Monday 13 February 2012

Item World; LOCAL NEWS & VIEWS.


JUNIOR FROWN 








Playing one of the year's most memorable shows seen by fewer than 100 people, country-rocker Bobby Bare Jr. was less put off by the low turnout at the 400 Bar last week than by the picture of him published by local alt-weekly Pulse. The photo actually showed his father, an old-guard Nashville songwriter and teddy-bear tycoon who looked ready for Branson, Mo. Young Bobby hypothesized that somebody forgot to type in "Jr." when searching for the photo on Yahoo. "If you're the guy who did this, then you owe me a beer because that's just [expletive] sick," he said. Junior showed he's no poor sport, though, when he invited up the Jayhawks' Gary Louris - who was seen earlier that night hanging with another son-of, Jakob Dylan, at Gluek's. Bare's band led Louris through an encore that molded the Cars' "My Best Friend's Girl" and the Who's "Baba O'Reilly" into one song. Daddy never could have pulled off that one. (C.R.)
TUBE JOB
Minneapolis writer Dennis Cass has a new television column in GQ Magazine, that arbiter of all things cool and male. "The Small Screen" is unlike the typical armchair critique. It gives a behind-the-scenes look at TV, starting with the new police show "Without a Trace." Cass will follow up with five more columns - for December, he got to hang with Bernie Mac. A column for GQ is a plum gig, so let's ask a GQ-style question: Just how plum? "I'm a rookie," Cass said. "I'm not making Dominick Dunne money, but it's pretty good." (J.T.)
GENDER BENDER
First a University of Minnesota design committee lopped off the penis of Andrew Leicester's "Platonic Figure" sculpture. Now a "U" landscape architect has wrapped a copper mesh skirt around the 30-feet-tall stainless steel humanoid that stands outside the Electrical Engineering and Computer Science building. The Minneapolis-based artist insists that the $154,000 sculpture never really had a penis, although the point of its cone-shaped torso originally extended suggestively between its legs. Recently he let Kristine Miller, an assistant professor of landscape architecture, add the skirt to spark debate about gender issues, especially in the guy-heavy engineering department. Leicester likes seeing his sculpture used as "an armature for various debates" but said the skirt "doesn't hang right.
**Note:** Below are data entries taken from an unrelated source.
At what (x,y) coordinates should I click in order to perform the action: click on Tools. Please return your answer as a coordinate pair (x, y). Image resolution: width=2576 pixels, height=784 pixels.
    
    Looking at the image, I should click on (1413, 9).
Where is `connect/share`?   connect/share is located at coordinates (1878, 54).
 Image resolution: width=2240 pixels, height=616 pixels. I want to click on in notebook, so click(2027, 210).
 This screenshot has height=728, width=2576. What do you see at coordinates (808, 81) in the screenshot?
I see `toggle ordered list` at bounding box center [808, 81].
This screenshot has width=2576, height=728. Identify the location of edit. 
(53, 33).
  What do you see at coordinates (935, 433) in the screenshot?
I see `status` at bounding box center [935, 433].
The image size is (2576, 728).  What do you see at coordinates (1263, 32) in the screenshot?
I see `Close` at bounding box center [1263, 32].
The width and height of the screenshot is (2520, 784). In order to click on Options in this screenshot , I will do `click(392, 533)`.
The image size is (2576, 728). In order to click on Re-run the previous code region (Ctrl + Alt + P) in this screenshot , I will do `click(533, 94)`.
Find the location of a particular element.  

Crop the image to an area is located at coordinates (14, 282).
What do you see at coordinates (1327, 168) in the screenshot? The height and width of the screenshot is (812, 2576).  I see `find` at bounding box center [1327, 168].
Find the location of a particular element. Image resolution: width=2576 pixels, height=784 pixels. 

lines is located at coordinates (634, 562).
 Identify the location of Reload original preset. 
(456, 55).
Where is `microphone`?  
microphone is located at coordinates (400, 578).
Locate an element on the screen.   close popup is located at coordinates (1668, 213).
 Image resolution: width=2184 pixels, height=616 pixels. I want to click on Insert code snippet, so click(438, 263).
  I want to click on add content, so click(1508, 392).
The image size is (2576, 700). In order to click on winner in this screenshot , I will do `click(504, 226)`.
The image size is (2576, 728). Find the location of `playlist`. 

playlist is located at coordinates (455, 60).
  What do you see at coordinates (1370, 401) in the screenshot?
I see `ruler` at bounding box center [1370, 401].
It looks like something out of `Spartacus,' when it should have been tutu-like, with tulle and more flounce." (M.A.)
PIRNER'S T
And now, an update on the news that shook the world (or at least the Hard Rock Cafe's New York PR folks, when I.W. wrote about it two weeks ago): Dave Pirner has given the Minneapolis Hard Rock the OK to keep his SpaghettiOs T-shirt. The rock-a-burger chain reportedly offered to return the wardrobe item to the Soul Asylum frontman, but he told them to keep it after being convinced that they had bought it through a legitimate collector. (C.R.)
WHAT WOULD PHILIP THINK?
It was all about modern and contemporary architecture Saturday as I.W. motored west for a smart lunch at James Dayton's Minnetonka Center for the Arts in Wayzata. Next stop was the 1952 Philip Johnson house, commissioned by former Minneapolis Institute of Arts director Richard (Dicky) Davis. This was the museum's annual Holiday House Home Tour, in which busloads of gawkers pass through fancy homes lavishly bedecked by area florists. "We asked the florists to tone it down this year" in accordance with the glass-and-brick minimalism of the Johnson house, said our tour guide. Also bedecking the marble-floored, 6,500-square-foot house were carvings, masks, textiles and pottery in the collection of new owners Robert and Carolyn Nelson. If this was toned-down, thought I.W., we'd hate to see toned-up. Anyhoo, we also got a peek at the fantasyland guest house nearby on the 11-acre property. The 2,300-square-foot house was commissioned in 1987 by Mike and Penny Winton, longtime owners of the Johnson house, to accommodate visiting grandkids. Imagine having your treehouse designed by Frank Gehry. (C.P.)